2010-06-28 Thread Zach Pfeffer
FUJITA Tomonori wrote:
 On Thu, 24 Jun 2010 23:48:50 -0700
 Zach Pfeffer zpfef...@codeaurora.org wrote:
 
 Andi Kleen wrote:
 Zach Pfeffer zpfef...@codeaurora.org writes:

 This patch contains the documentation for and the main header file of
 the API, termed the Virtual Contiguous Memory Manager. Its use would
 allow all of the IOMMU to VM, VM to device and device to IOMMU
 interoperation code to be refactored into platform independent code.
 I read all the description and it's still unclear what advantage
 this all has over the current architecture? 

 At least all the benefits mentioned seem to be rather nebulous.

 Can you describe a concrete use case that is improved by this code
 directly?
 Sure. On a SoC with many IOMMUs (10-100), where each IOMMU may have
 its own set of page-tables or share page-tables, and where devices
 with and without IOMMUs and CPUs with or without MMUS want to
 communicate, an abstraction like the VCM helps manage all conceivable
 mapping topologies. In the same way that the Linux MM manages pages
 apart from page-frames, the VCMM allows the Linux MM to manage ideal
 memory regions, VCMs, apart from the actual memory region.

 One real scenario would be video playback from a file on a memory
 card. To read and display the video, a DMA engine would read blocks of
 data from the memory card controller into memory. These would
 typically be managed using a scatter-gather list. This list would be
 mapped into a contiguous buffer of the video decoder's IOMMU. The
 video decoder would write into a buffer mapped by the display engine's
 IOMMU as well as the CPU (if the kernel needed to intercept the
 buffers). In this instance, the video decoder's IOMMU and the display
 engine's IOMMU use different page-table formats.

 Using the VCM API, this topology can be created without worrying about
 the device's IOMMUs or how to map the buffers into the kernel, or how
 to interoperate with the scatter-gather list. The call flow would would go:
 
 Can you explain how you can't do the above with the existing API?

Sure. You can do the same thing with the current API, but the VCM takes a
wider view; the mapper is a parameter.

Taking include/linux/iommu.h as a common interface, the key function
is iommu_map(). This function maps a physical memory region, paddr, of
gfp_order, to a virtual region starting at iova:

extern int iommu_map(struct iommu_domain *domain, unsigned long iova,
 phys_addr_t paddr, int gfp_order, int prot);

Users who call this, kvm_iommu_map_pages() for instance, run similar
loops:

foreach page 
iommu_map(domain, va(page), ...)

The VCM encapsulates this as vcm_back(). This function iterates over a
set of physical regions and maps those physical regions to a virtual
address space that has been associated with a mapper at run-time.
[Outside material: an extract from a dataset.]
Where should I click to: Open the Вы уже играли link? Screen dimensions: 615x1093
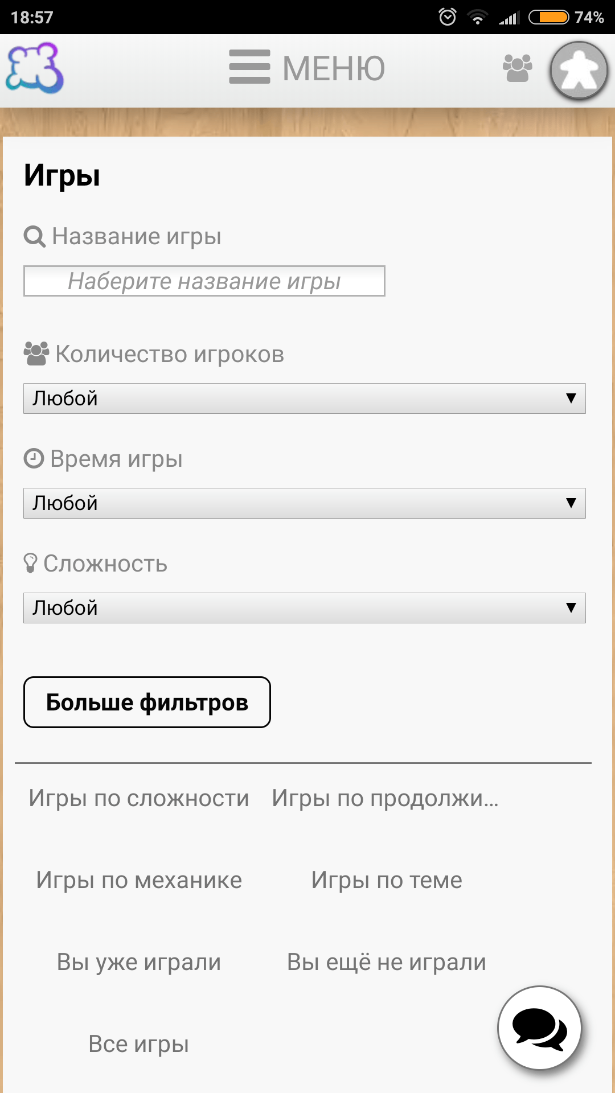[139, 962]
The
loop above, and the other loops (and other associated IOMMU software)
that don't use the common interface like arch/powerpc/kernel/vio.c all
do similar work.

In the end the VCM's dynamic virtual region association mechanism (and
multihomed physical memory targeting) allows all IOMMU mapping code in
the system to use the same API.

This may seem like syntactic sugar, but treating devices with IOMMUs
(bus-masters), device with MMUs (CPUs) and devices without MMUs (DMA
engines) as endpoints in a mapping graph allows new features to be
developed. One such feature is system-wide memory migration (including
memory that devices map). With a common API a loop like this can be
written one place:

foreach mapper of pa_region
remap(mapper, new_pa_region)

It could also be used for better power-management:

foreach mapper of soon_to_be_powered_off_pa_region
ask(mapper, soon_to_be_powered_off_pa_region)
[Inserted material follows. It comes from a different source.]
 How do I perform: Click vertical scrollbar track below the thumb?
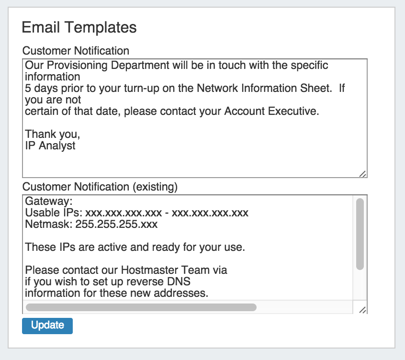pos(360,285)
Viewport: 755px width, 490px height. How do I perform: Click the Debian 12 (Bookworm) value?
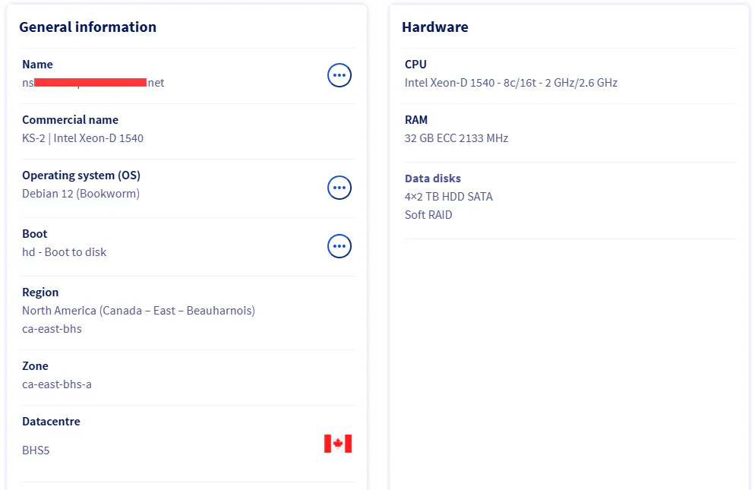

The VCM is just the first step.

More concretely, the way the VCM works allows the transparent use and
interoperation of different mapping chunk sizes. This is important in
multimedia devices because IOMMU TLB misses may cause multimedia
devices to miss their performance goals. Multi-chunk size support has
been added for IOMMU mappers and wouldn't be hard to add to CPU
mappers (CPU mappers still use 4KB).

 The general point of the VCMM is to allow users a higher level API
 than the current IOMMU abstraction provides that solves the general
 mapping problem. This means that all of the common mapping code would
 be written once. In addition, the API allows all the low level details
 of IOMMU programing and VM interoperation to be handled at the right
 level.

 Eventually the following functions could all be reworked and their
 users could call VCM functions.
 
 There are more IOMMUs (e.g. x86 has calgary, gart too). And what is
 the point of converting old IOMMUs (the majority of the below)? are
 there any potential users of your API for such old IOMMUs?

That's a good question. I gave the list of the current IOMMU mapping
functions to bring awareness to the fact that the general system-wide
mapping 

Re: [RFC] mm: iommu: An API to unify IOMMU, CPU and device memory management

2010-06-26 Thread FUJITA Tomonori
On Thu, 24 Jun 2010 23:48:50 -0700
Zach Pfeffer zpfef...@codeaurora.org wrote:

 Andi Kleen wrote:
  Zach Pfeffer zpfef...@codeaurora.org writes:
  
  This patch contains the documentation for and the main header file of
  the API, termed the Virtual Contiguous Memory Manager. Its use would
  allow all of the IOMMU to VM, VM to device and device to IOMMU
  interoperation code to be refactored into platform independent code.
  
  I read all the description and it's still unclear what advantage
  this all has over the current architecture? 
  
  At least all the benefits mentioned seem to be rather nebulous.
  
  Can you describe a concrete use case that is improved by this code
  directly?
 
 Sure. On a SoC with many IOMMUs (10-100), where each IOMMU may have
 its own set of page-tables or share page-tables, and where devices
 with and without IOMMUs and CPUs with or without MMUS want to
 communicate, an abstraction like the VCM helps manage all conceivable
 mapping topologies. In the same way that the Linux MM manages pages
 apart from page-frames, the VCMM allows the Linux MM to manage ideal
 memory regions, VCMs, apart from the actual memory region.
 
 One real scenario would be video playback from a file on a memory
 card. To read and display the video, a DMA engine would read blocks of
 data from the memory card controller into memory. These would
 typically be managed using a scatter-gather list. This list would be
 mapped into a contiguous buffer of the video decoder's IOMMU. The
 video decoder would write into a buffer mapped by the display engine's
 IOMMU as well as the CPU (if the kernel needed to intercept the
 buffers). In this instance, the video decoder's IOMMU and the display
 engine's IOMMU use different page-table formats.
 
 Using the VCM API, this topology can be created without worrying about
 the device's IOMMUs or how to map the buffers into the kernel, or how
 to interoperate with the scatter-gather list. The call flow would would go:

Can you explain how you can't do the above with the existing API?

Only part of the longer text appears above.